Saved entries
········

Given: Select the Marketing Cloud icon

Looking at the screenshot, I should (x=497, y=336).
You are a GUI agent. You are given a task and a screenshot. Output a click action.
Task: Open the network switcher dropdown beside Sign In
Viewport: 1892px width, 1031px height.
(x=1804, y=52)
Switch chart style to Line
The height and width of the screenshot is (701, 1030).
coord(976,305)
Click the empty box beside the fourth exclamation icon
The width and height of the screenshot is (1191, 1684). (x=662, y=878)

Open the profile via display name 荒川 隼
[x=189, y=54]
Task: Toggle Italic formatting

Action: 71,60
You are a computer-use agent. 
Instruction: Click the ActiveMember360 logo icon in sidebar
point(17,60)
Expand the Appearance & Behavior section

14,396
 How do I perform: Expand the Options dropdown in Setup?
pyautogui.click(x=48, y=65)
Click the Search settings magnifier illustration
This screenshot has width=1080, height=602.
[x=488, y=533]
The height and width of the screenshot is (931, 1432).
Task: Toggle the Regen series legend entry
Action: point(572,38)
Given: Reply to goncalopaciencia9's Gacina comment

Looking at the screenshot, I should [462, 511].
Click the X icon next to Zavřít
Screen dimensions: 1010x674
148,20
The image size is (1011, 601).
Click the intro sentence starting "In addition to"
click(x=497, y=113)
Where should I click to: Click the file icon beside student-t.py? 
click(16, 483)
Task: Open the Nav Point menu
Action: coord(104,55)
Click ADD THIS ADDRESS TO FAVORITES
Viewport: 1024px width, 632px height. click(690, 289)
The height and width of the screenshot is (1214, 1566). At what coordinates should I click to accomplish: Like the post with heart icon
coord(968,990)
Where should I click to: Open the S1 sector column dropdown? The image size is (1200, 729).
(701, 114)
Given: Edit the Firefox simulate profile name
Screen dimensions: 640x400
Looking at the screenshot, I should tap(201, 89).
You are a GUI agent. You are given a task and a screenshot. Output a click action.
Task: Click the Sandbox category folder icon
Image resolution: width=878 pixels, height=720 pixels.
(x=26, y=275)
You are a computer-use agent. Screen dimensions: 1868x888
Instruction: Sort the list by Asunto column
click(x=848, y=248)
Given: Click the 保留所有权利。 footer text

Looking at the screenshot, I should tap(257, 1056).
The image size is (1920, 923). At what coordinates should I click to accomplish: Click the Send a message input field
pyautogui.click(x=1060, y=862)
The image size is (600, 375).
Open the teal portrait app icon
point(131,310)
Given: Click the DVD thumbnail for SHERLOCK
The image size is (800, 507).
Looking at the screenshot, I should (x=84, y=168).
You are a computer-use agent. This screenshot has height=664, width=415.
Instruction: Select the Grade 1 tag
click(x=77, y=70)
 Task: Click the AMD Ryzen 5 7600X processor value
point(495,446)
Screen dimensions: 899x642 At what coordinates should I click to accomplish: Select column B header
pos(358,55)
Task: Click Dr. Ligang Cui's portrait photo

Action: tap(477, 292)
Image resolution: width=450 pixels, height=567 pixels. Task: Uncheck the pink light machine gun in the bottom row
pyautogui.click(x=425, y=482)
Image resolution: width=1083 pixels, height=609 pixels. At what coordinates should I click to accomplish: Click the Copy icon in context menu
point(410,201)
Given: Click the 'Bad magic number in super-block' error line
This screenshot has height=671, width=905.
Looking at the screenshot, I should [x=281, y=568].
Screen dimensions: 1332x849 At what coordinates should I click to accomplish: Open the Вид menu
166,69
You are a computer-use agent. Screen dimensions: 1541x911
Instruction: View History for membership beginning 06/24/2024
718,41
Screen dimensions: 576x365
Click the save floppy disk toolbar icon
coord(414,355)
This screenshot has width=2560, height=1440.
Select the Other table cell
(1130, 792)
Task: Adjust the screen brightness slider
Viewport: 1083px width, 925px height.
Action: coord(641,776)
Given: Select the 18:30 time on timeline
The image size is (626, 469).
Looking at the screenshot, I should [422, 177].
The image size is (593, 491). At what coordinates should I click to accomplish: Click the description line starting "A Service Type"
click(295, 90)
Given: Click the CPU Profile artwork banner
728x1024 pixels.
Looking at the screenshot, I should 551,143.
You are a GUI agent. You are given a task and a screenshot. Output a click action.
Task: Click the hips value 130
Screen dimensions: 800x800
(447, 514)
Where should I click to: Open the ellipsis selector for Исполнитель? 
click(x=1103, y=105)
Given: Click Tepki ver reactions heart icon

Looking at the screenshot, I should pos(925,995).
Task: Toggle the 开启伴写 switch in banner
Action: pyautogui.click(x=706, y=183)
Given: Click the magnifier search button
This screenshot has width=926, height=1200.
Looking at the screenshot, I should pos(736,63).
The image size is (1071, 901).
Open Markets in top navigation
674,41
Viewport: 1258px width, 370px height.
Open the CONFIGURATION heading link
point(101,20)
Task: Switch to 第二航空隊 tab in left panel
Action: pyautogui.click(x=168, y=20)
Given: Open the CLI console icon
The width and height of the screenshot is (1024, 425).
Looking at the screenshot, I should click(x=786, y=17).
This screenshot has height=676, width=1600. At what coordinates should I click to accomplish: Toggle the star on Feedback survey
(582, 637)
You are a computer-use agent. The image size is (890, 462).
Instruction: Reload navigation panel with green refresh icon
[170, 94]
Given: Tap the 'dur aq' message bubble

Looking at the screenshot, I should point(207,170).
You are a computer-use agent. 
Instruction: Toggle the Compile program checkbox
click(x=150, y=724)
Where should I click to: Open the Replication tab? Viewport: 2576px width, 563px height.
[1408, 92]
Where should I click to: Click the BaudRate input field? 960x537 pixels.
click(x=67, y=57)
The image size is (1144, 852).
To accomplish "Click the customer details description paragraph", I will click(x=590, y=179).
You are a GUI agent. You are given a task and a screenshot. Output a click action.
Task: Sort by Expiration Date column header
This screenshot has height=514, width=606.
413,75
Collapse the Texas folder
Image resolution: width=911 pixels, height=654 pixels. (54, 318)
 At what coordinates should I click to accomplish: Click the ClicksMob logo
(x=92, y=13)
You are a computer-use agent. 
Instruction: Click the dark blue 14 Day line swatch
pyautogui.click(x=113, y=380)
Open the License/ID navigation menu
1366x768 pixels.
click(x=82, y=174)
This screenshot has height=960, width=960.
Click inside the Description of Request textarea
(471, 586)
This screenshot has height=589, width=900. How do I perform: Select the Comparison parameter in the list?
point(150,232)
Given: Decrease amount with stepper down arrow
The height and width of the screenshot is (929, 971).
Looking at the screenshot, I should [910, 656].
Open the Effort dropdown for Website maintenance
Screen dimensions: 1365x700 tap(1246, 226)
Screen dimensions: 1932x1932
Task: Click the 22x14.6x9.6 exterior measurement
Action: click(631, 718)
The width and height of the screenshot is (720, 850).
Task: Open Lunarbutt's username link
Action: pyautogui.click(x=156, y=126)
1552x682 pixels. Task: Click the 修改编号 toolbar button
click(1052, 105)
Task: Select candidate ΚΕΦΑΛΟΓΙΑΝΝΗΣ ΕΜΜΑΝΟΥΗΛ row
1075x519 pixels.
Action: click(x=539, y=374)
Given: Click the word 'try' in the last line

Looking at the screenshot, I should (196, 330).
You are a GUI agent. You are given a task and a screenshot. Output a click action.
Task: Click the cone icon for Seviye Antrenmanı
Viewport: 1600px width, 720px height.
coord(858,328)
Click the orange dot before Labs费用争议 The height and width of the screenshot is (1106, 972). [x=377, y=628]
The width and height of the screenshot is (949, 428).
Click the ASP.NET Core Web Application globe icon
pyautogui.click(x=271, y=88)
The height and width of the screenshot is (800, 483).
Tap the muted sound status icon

········

ASSIGNMENT:
Check the entries above for the word "magnifier" and copy every line where it turns up.

EXERCISE RESULT:
Click the Search settings magnifier illustration
Given: Click the magnifier search button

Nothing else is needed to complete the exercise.